The task: Because the images are not wanted, restate every line below word for word without them.
---------------
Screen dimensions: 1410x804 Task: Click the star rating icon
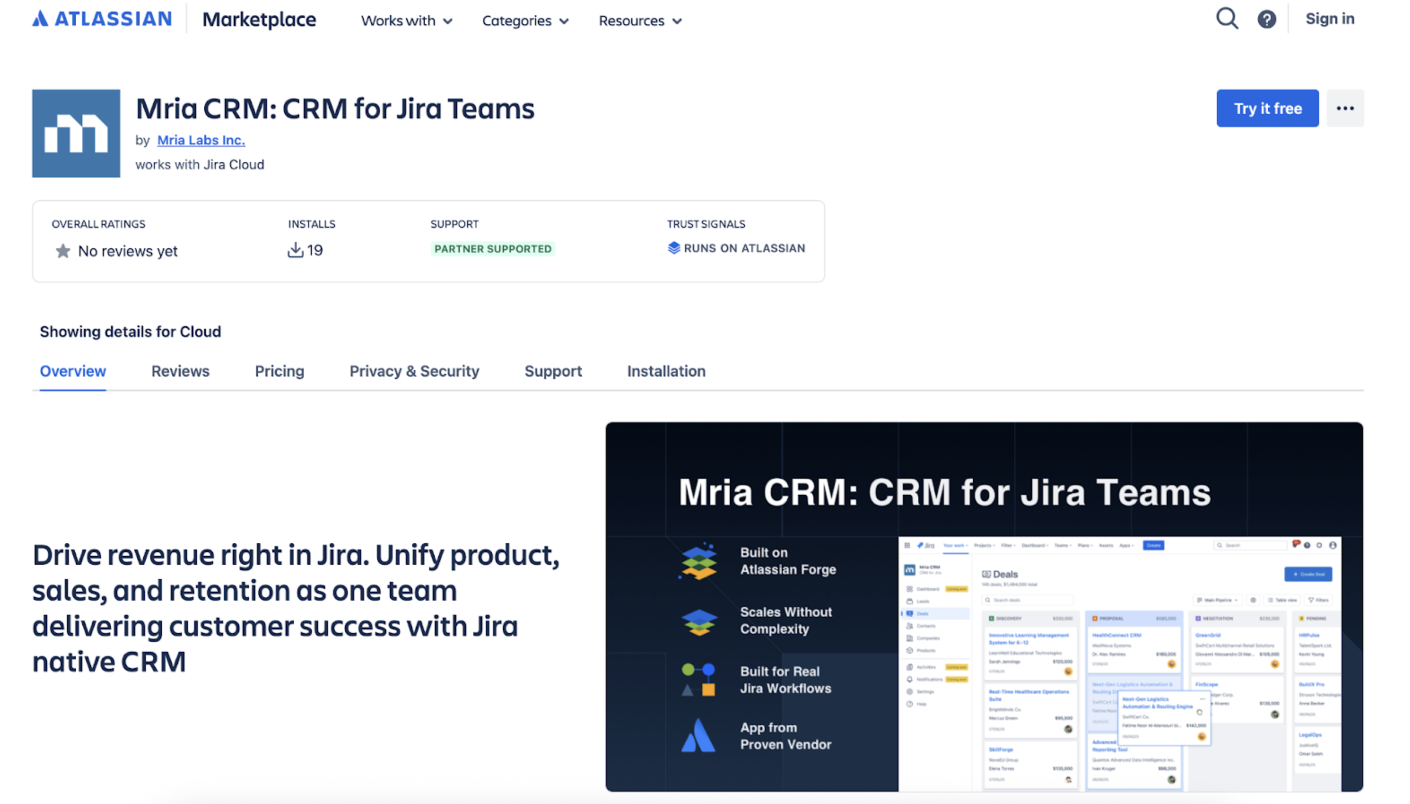(63, 251)
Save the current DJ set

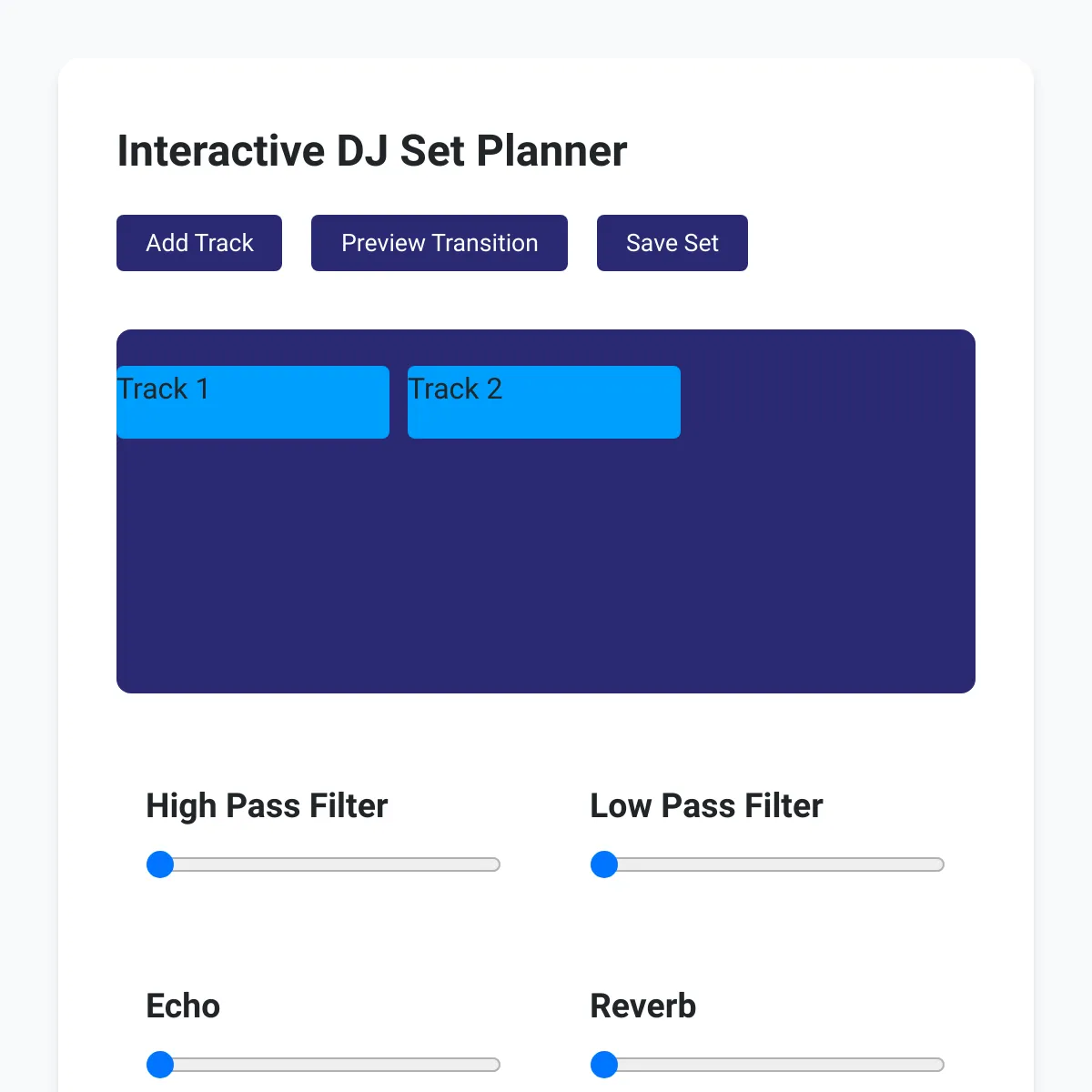pyautogui.click(x=672, y=243)
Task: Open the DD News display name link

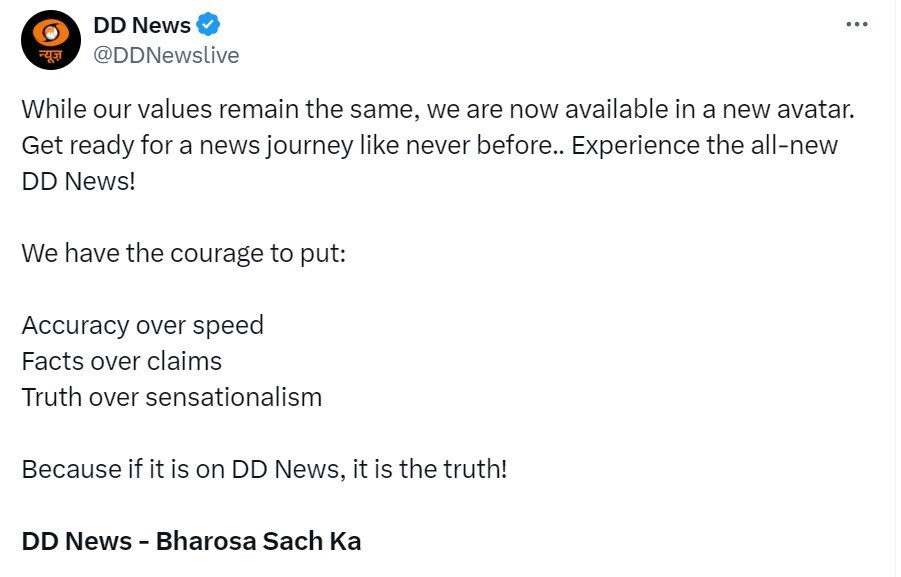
---------------
Answer section:
Screen dimensions: 1410x804 Task: Click the star rating icon
(63, 251)
Save the current DJ set

pyautogui.click(x=672, y=243)
Task: Open the DD News display name link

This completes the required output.